The New Year
A little close to home, this one is
We’ve arrived at one of those peculiar, unique moments where I identify myself very closely to a song. Happens to everyone, I assume, to have a song nestle itself into one’s psyche beyond what can reasonably be appreciated from its composition, when melody and lyrics combine into a moment which exposes a place which is all too callow. I assume it does. And it’s happened to me, and I find myself in the semi-embarrassing position of having to write about it without giving too much away of myself while being fully aware that I already have. But that’s the situation I’m dealing with, having listened to The New Year’s extraordinary single The Company I Can Get.

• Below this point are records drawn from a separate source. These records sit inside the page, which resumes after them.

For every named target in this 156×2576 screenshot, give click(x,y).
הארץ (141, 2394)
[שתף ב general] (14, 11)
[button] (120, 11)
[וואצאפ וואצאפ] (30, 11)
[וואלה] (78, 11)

Flowing along like a heartbroken 1950s ballad, The Company I Can Get is a soft-spoken, quietly distressed moment of muted intensity. As if it were determined not to make a spectacle from its very personal anxiety, the song feels like it’s being told in complete confidence, the rigours of loneliness too unforgiving to be carried alone, thus shared in an intimate, composed-yet-despaired moment. The piano sets the tender disheartenment, hitting each chord with an aching defeatism, shifting into a quavering, shivering solo mid-way through the song, in which languorous guitar licks make their appearance to add to the dramatic closure of this short song, as if everything had been said, regardless of how weighty it was to do it.